Task to carry out:
Repeat the span of the entries below that starts at the line with "The image size is (1212, 774)." and ends at the line with "This screenshot has width=490, height=204.", nothing more. Skip the pictures.

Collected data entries

......

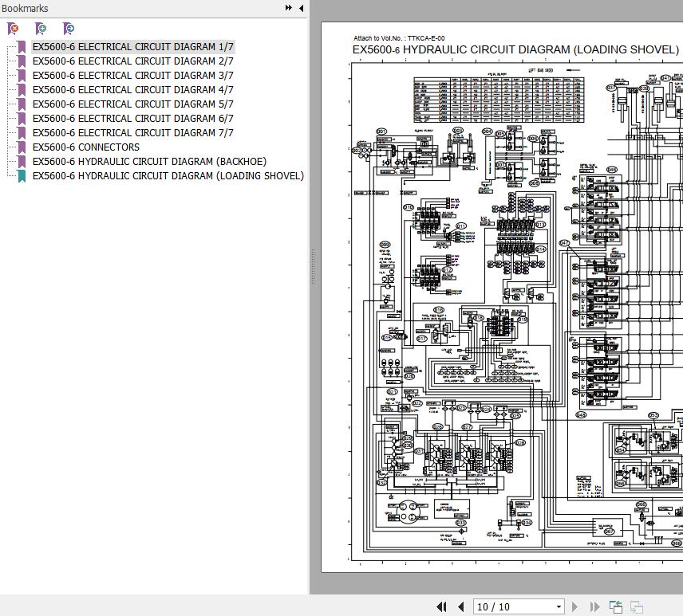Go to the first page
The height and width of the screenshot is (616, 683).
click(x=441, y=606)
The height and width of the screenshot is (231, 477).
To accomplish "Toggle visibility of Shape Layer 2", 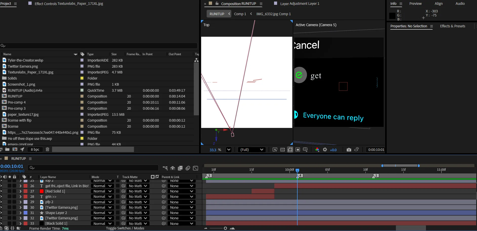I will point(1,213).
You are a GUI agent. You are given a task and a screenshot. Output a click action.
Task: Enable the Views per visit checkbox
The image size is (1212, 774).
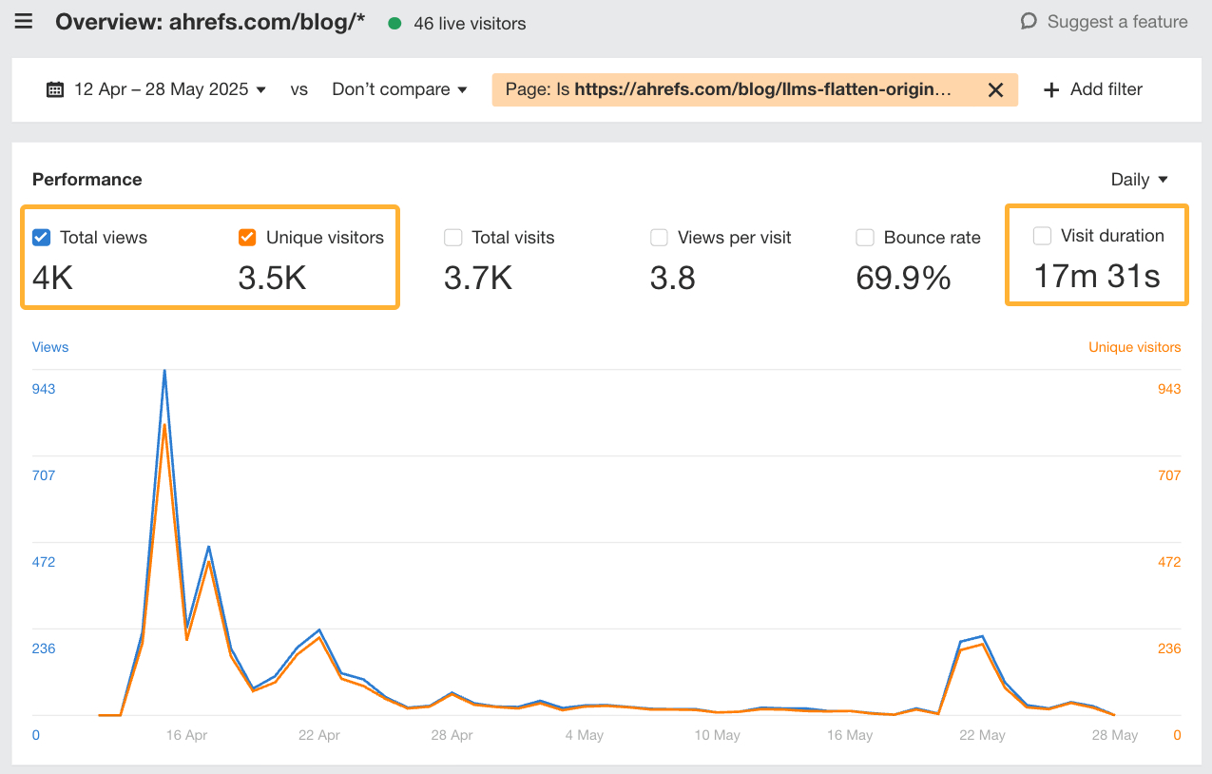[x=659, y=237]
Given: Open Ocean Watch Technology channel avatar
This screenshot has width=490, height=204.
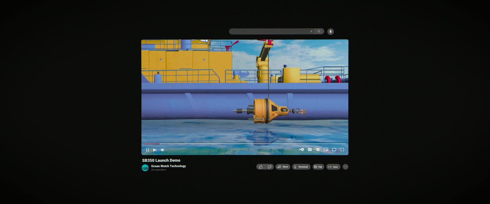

......

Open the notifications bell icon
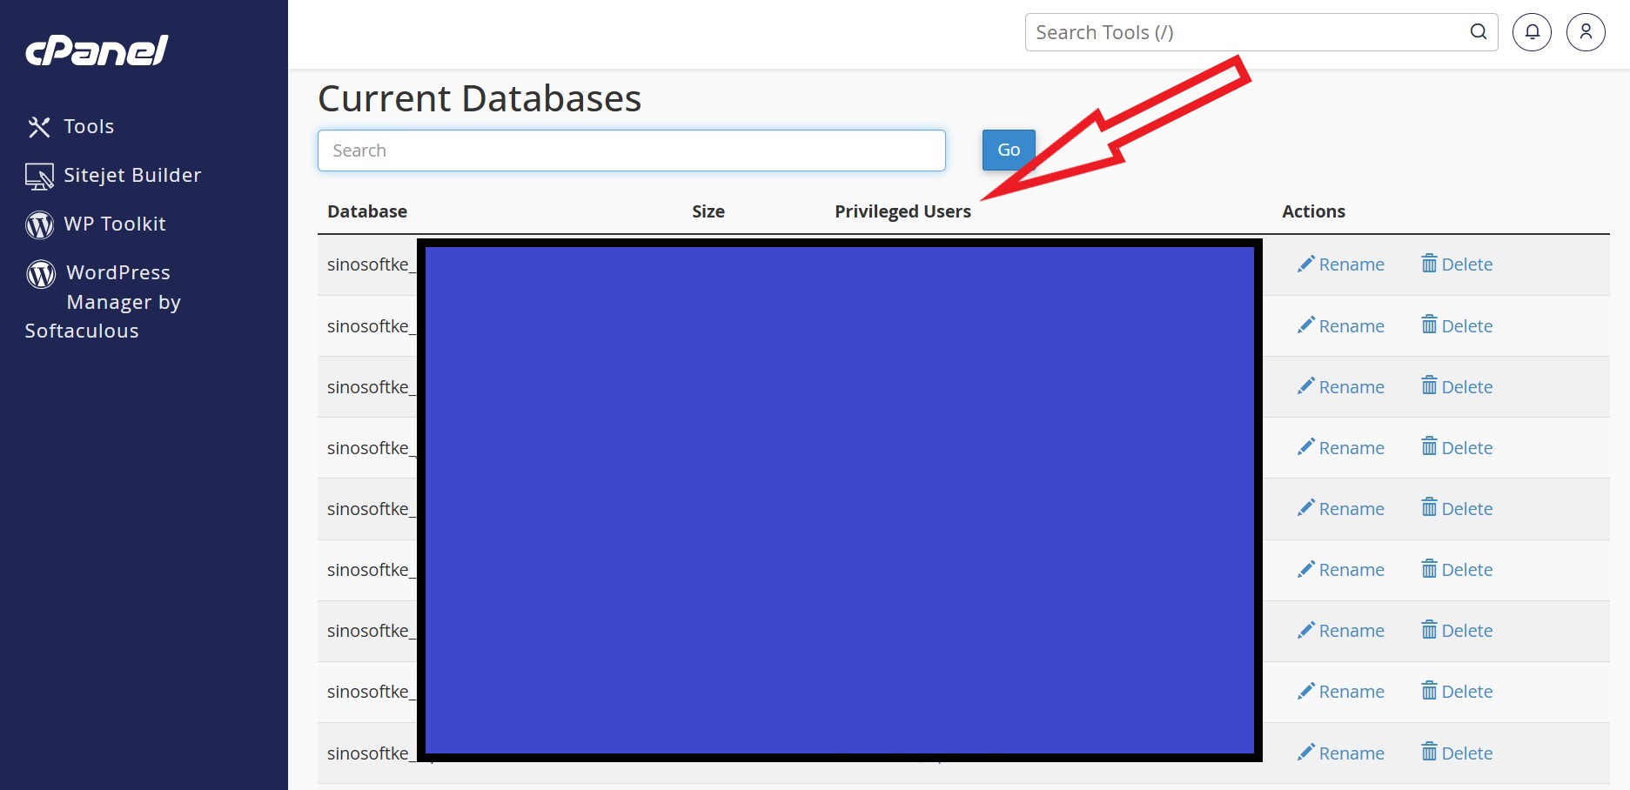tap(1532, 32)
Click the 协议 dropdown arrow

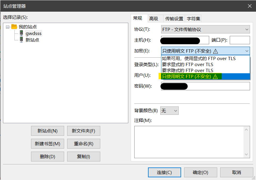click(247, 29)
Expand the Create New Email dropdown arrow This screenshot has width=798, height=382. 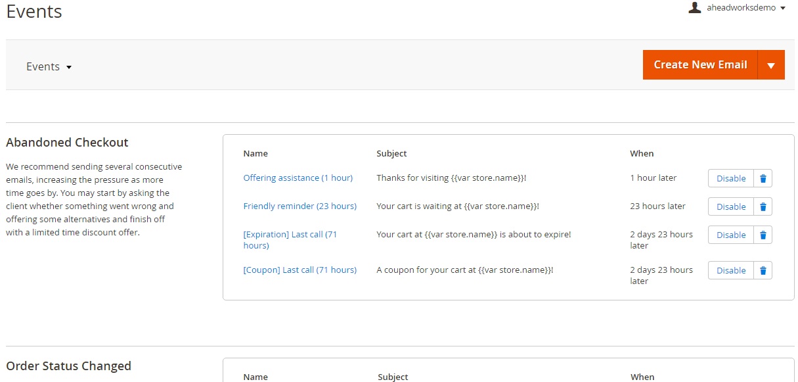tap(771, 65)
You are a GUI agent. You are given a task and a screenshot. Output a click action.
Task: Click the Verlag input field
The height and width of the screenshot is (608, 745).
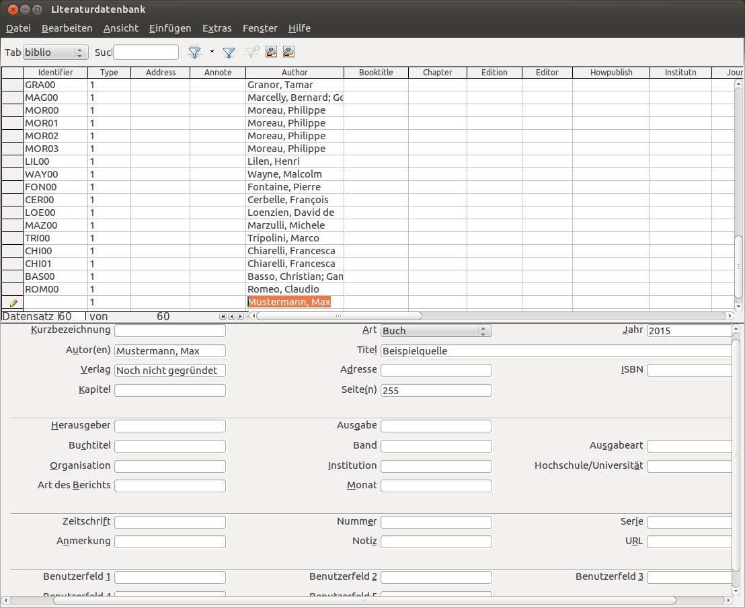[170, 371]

......

Task response:
The image size is (1212, 774).
[x=659, y=237]
Given: Open Ocean Watch Technology channel avatar
This screenshot has width=490, height=204.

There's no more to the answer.